- Iowa-based GreenState Credit Union is scrapping its proposed acquisition of Omaha, Nebraska-based Premier Bank, the credit union’s CEO, Jeff Disterhoft, told Credit Union Times and American Banker.
- The move comes after Lancaster County District Court Judge Ryan Post this month affirmed a December decision by the Nebraska Department of Banking and Finance (NDBF) to deny GreenState’s application to purchase Premier.
- In its appeal, Premier argued that if federally chartered banks that do business in Nebraska have the authority to sell substantially all of their assets and liabilities to a credit union, then state-chartered banks like Premier should, too. The NDBF, however, cited a wildcard rule allowing a bank’s board of directors or officers to exercise all of the incidental powers necessary to conduct the business of banking. That law does not specifically include the power to sell or buy bank assets, the NDBF asserted.
The GreenState-Premier deal is the second proposed credit union-bank combination this year to fall apart. After three delays, Florida-based VyStar Credit Union and Georgia-based Heritage Southeast Bank agreed in June to terminate their merger plans “after careful consideration of the proposed transaction and the lack of a clear path forward to obtaining the regulatory approvals needed for closing.” Mississippi-based The First Bank a month later agreed to acquire Heritage Southeast in a $207 million transaction.
Disterhoft, in comments Thursday to Credit Union Times, said GreenState “knew there would be a fight” to keep the credit union out of Nebraska.
“We are disappointed by the outcome,” he said, adding the judicial blow is only a temporary barrier. “We are still coming to Nebraska. This simply pushes our timetable back a year.”
GreenState may yet expand into Omaha organically, he said.
"Omaha is a growing market and an enticing place to be," Disterhoft told American Banker. "We'll react to acquisition opportunities as they present themselves.”

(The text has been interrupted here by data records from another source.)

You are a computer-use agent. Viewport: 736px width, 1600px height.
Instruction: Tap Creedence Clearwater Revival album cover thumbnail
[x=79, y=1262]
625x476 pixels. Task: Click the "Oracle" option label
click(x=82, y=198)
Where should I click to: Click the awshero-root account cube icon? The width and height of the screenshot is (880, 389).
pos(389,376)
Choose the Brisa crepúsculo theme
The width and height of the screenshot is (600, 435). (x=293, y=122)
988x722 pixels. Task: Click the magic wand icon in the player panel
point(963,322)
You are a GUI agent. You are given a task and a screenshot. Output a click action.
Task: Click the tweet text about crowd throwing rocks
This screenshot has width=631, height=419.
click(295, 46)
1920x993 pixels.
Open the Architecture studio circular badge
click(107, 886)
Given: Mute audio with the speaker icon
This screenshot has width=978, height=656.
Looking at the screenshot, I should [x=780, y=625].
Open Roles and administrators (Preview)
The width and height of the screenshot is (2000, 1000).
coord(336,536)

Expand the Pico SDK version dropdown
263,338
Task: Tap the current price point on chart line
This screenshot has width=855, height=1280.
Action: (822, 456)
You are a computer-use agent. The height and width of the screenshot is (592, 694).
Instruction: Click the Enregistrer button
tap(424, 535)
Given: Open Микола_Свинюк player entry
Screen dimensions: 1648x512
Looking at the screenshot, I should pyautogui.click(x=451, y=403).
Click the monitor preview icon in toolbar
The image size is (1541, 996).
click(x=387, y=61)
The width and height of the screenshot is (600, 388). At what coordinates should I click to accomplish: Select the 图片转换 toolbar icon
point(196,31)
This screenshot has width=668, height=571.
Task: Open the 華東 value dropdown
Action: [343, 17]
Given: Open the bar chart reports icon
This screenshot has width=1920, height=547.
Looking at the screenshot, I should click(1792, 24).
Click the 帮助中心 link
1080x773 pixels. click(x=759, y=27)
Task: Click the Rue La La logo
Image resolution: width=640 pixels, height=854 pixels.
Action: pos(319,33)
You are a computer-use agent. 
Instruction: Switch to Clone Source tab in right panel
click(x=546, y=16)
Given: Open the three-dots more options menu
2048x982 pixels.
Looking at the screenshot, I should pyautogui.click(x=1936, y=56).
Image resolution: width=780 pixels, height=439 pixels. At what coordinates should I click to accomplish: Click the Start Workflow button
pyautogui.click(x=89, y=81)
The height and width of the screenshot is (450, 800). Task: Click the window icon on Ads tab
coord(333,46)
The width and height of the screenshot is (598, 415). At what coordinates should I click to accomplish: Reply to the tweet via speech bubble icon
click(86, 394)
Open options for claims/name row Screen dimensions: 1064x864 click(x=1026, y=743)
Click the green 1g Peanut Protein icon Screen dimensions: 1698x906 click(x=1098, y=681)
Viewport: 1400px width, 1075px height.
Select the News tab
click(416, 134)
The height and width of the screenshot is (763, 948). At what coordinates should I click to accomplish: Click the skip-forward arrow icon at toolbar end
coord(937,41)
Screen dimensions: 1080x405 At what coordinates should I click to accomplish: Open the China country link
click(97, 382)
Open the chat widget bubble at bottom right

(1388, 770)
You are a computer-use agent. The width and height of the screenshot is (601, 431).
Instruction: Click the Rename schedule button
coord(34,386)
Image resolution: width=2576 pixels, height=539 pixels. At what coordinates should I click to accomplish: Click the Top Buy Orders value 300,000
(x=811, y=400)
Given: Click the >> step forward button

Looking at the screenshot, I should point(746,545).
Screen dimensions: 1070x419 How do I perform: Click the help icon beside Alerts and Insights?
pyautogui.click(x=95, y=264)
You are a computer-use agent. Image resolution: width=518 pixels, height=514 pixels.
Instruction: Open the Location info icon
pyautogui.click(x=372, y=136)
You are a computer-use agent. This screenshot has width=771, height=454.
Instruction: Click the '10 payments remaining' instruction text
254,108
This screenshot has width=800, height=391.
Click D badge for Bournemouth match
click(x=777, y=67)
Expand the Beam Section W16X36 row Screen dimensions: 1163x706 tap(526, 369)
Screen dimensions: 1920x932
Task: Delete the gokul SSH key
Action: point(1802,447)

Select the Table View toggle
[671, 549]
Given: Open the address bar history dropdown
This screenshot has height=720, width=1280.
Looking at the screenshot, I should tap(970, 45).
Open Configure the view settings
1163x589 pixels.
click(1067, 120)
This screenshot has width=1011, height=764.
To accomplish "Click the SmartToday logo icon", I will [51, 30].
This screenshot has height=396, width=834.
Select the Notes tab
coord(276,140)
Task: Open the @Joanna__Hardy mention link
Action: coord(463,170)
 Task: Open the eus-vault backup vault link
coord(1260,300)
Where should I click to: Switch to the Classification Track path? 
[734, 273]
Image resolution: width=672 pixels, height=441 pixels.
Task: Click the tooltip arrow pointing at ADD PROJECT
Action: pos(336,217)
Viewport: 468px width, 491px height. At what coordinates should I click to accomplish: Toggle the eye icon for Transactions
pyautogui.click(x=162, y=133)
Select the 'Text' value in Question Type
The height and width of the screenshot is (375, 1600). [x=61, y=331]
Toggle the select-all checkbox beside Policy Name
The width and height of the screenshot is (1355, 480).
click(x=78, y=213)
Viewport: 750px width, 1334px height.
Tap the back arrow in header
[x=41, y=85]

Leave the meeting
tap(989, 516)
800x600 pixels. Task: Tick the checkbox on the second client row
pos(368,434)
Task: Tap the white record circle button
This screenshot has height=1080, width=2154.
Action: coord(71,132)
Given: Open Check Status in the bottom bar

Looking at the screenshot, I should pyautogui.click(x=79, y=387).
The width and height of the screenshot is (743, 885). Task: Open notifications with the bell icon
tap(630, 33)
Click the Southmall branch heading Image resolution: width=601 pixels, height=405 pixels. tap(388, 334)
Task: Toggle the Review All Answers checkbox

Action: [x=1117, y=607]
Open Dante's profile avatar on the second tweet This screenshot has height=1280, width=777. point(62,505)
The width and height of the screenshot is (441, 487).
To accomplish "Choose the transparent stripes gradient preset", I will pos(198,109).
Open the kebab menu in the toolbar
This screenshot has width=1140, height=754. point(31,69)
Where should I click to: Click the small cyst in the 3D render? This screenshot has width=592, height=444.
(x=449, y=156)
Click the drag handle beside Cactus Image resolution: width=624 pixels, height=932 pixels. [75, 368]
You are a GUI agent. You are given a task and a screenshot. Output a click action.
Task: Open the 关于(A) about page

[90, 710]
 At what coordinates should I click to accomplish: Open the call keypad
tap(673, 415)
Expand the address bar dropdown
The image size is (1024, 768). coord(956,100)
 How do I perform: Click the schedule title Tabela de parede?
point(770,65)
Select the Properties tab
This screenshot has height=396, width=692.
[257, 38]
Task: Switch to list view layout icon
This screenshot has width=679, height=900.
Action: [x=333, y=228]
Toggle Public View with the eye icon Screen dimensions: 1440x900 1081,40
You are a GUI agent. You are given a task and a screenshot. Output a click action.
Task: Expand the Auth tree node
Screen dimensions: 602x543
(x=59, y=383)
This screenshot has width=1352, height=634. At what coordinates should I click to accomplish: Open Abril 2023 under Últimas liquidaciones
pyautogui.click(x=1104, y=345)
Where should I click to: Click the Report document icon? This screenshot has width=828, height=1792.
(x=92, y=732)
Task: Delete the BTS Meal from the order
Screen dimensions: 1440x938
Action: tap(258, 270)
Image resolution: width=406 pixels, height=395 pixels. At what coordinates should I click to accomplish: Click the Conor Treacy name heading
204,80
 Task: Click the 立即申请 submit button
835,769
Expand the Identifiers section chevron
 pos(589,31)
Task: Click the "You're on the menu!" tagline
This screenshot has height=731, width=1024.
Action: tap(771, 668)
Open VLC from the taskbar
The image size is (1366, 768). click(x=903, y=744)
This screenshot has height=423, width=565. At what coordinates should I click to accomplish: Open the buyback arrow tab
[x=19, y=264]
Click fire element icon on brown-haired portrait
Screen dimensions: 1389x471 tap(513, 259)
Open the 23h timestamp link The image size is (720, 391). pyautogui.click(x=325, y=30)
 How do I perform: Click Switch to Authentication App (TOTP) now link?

Chris Maher, Premier’s CEO, bemoaned the court decision Thursday, saying the appeal’s denial “is to the detriment of all Nebraskans who would benefit from additional competition in their state.”
“The Nebraska Department of Banking joined forces with the state banking lobby to prevent the sale of a privately owned business,” Maher told Credit Union Times. “Regulators should concentrate on safety/soundness and consumer protection. Neither of those were an issue.”
Credit union purchases of banks typically draw objections from trade groups such as the Independent Community Bankers of America (ICBA), which argues credit unions’ tax-exempt status allows them to offer a higher purchase price for acquisitions than banks can, and lets them grow more freely. That unchecked growth runs counter to the mission of serving lower-income members in relatively remote geographic areas, deal opponents argue.
Nebraska is hardly the first state to put up a fight against bank purchases by credit unions. The Colorado Banking Board in 2020 denied a bid by Elevations Credit Union to purchase the assets of Cache Bank & Trust.
The Tennessee Department of Financial Institutions, meanwhile, is appealing a judge’s decision to allow Memphis-based Orion Credit Union to purchase Financial Federal Bank. Davidson County Chancery Court Judge Patricia Moskal issued an injunction in November temporarily halting the transaction as the state banking regulator and the financial institutions argued over the meaning of the word “acquire” in the Tennessee Banking Act. Moskal lifted the injunction in May, ruling the Tennessee Banking Act allows the transaction because Orion would be acquiring Financial Federal’s assets, not its charter or stock.
State pushback against credit union-bank tie-ups, however, “is not a nationwide movement,” Disterhoft told American Banker.
“Each state has its own approach,” he said.
Indeed, Illinois has appeared more welcoming to GreenState. The credit union agreed last year to buy Oxford Bank & Trust and Midwest Community Bank — both based in the state. The latter deal closed in July.
Credit unions so far in 2022 have proposed 10 acquisitions of banks.